È bene chiarire subito che non ci sono evidenze scientifiche che indichino una tale correlazione.

Per fare chiarezza è necessario, innanzi tutto, sottolineare che la nuova tecnologia 5G impiega, come le precedenti reti di telefonia mobile (ad esempio 3G e 4G) e di comunicazione wireless (ad esempio il WiFi), campi elettromagnetici non ionizzanti nella banda delle radiofrequenze. I danni accertati alla salute, dovuti all’esposizione a campi in questa banda di frequenza, sono ben noti e sono legati all’innalzamento della temperatura, che si verifica esclusivamente per esposizioni a campi di alta intensità.

Proprio per proteggere la salute delle persone da questi danni termici, sono state da decenni definite (e continuamente aggiornate) da comitati scientifici internazionali, linee guida che stabiliscono i limiti di esposizione per la popolazione. La Commissione Europea, sulla base di queste linee guida, ha emanato già nel 1998 una raccomandazione agli stati membri1 che suggerisce i livelli massimi di campi elettromagnetici da 0 Hz a 300 GHz a cui la popolazione può essere esposta.
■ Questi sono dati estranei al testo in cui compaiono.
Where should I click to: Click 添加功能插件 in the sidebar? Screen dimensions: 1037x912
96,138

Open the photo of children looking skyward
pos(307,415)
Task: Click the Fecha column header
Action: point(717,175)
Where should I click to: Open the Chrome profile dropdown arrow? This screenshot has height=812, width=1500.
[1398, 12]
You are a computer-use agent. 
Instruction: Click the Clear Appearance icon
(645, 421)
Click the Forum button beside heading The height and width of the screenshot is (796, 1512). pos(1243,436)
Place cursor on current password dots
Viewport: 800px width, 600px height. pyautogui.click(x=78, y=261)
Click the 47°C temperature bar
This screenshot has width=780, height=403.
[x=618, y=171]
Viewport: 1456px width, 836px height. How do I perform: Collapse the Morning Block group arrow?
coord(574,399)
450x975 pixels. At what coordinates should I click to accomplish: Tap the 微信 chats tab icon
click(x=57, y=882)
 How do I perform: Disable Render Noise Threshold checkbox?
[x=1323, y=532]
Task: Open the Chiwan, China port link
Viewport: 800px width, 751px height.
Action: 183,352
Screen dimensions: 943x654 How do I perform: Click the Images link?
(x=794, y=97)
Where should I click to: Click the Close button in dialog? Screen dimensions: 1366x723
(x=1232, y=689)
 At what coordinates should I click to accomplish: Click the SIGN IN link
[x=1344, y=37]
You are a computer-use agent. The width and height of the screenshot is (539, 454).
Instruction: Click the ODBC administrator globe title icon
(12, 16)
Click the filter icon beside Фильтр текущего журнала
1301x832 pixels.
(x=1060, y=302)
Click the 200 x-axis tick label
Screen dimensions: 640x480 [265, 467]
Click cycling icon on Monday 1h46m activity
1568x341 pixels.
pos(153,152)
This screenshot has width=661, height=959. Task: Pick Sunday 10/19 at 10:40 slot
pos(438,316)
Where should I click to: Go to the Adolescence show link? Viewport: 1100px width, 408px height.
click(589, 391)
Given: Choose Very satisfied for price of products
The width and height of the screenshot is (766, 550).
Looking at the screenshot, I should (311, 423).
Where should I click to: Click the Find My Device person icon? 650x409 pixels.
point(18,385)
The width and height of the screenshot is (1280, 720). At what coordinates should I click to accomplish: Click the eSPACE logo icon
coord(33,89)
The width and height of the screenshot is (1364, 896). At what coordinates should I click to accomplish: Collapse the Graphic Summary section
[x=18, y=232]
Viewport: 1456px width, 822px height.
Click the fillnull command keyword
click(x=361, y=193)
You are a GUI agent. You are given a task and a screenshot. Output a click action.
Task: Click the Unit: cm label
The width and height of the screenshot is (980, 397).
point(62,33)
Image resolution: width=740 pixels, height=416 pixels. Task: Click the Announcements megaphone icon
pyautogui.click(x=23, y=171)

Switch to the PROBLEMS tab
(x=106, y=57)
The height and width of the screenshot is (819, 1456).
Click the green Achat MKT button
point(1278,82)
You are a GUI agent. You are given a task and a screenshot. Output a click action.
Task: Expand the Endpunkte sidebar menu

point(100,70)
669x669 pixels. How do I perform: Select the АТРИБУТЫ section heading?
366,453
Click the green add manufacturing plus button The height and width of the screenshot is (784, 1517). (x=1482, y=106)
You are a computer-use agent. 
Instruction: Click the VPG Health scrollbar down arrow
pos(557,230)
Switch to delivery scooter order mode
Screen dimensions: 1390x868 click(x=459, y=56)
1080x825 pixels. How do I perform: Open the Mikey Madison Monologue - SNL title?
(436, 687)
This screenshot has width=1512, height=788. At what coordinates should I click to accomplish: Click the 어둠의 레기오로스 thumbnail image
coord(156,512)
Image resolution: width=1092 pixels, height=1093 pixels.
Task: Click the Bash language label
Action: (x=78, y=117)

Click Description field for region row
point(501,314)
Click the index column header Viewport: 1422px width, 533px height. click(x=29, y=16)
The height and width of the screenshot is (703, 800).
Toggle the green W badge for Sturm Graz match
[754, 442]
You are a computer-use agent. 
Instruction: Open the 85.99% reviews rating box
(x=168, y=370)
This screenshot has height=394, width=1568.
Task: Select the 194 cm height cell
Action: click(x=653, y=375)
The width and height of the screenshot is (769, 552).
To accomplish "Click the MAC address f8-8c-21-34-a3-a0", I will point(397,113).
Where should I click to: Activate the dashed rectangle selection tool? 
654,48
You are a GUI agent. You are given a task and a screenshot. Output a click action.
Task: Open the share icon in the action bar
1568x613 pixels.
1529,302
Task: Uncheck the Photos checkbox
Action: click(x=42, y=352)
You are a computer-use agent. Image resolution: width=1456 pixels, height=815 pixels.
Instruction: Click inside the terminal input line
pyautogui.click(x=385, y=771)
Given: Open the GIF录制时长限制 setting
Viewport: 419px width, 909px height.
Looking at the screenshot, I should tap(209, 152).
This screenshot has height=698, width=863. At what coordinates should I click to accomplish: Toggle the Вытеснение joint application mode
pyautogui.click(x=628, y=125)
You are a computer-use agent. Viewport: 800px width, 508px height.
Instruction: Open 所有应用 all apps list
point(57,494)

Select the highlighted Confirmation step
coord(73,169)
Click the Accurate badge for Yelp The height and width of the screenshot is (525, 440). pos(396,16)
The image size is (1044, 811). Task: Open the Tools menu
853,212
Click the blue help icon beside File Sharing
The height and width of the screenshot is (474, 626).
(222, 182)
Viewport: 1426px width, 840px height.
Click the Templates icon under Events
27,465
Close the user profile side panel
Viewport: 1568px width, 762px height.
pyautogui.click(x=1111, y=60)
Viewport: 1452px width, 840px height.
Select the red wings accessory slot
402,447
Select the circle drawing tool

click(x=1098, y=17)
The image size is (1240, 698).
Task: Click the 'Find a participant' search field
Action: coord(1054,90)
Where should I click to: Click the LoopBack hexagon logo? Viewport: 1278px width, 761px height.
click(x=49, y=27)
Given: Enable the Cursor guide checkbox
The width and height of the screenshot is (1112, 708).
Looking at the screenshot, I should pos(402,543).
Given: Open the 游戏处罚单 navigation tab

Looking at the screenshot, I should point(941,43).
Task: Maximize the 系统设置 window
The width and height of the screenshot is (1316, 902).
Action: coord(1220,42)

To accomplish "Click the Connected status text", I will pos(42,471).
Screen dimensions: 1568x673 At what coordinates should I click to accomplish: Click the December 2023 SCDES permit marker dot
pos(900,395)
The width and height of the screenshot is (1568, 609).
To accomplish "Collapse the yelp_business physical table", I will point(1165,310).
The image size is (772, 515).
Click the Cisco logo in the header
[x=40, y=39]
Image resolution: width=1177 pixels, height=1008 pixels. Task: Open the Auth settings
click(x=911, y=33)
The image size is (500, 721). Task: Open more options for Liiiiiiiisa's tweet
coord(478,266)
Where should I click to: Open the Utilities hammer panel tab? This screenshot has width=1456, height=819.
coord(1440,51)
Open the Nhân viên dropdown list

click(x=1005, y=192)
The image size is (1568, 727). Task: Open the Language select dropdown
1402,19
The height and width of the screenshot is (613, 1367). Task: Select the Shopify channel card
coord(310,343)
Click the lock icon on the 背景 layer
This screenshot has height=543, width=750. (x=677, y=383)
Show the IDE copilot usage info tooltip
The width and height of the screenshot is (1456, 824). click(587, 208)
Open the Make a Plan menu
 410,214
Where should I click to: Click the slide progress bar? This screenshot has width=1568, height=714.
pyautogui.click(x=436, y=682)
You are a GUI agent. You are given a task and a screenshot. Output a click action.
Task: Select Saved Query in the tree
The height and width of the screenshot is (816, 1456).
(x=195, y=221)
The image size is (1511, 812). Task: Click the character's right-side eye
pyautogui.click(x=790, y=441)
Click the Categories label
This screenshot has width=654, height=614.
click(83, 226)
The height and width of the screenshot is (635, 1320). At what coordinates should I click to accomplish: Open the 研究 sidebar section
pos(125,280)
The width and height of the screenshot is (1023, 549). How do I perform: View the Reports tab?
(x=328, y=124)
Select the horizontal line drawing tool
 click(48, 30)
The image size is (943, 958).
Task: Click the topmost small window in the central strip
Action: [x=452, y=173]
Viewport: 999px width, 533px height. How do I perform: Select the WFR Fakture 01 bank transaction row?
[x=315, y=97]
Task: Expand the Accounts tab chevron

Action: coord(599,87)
Sebbene tali livelli siano già ben al di sotto di quelli effettivi ai quali possono verificarsi danni alla salute, l’Italia, a maggior tutela per la popolazione, si è dotata di un quadro normativo ispirato al principio di precauzione2, che prevede limiti massimi di esposizione significativamente più bassi al fine di prevenire gli effetti a breve termine e i possibili effetti a lungo termine. Le frequenze operative della rete 5G sono pienamente incluse nella banda presa in considerazione dalla normativa italiana....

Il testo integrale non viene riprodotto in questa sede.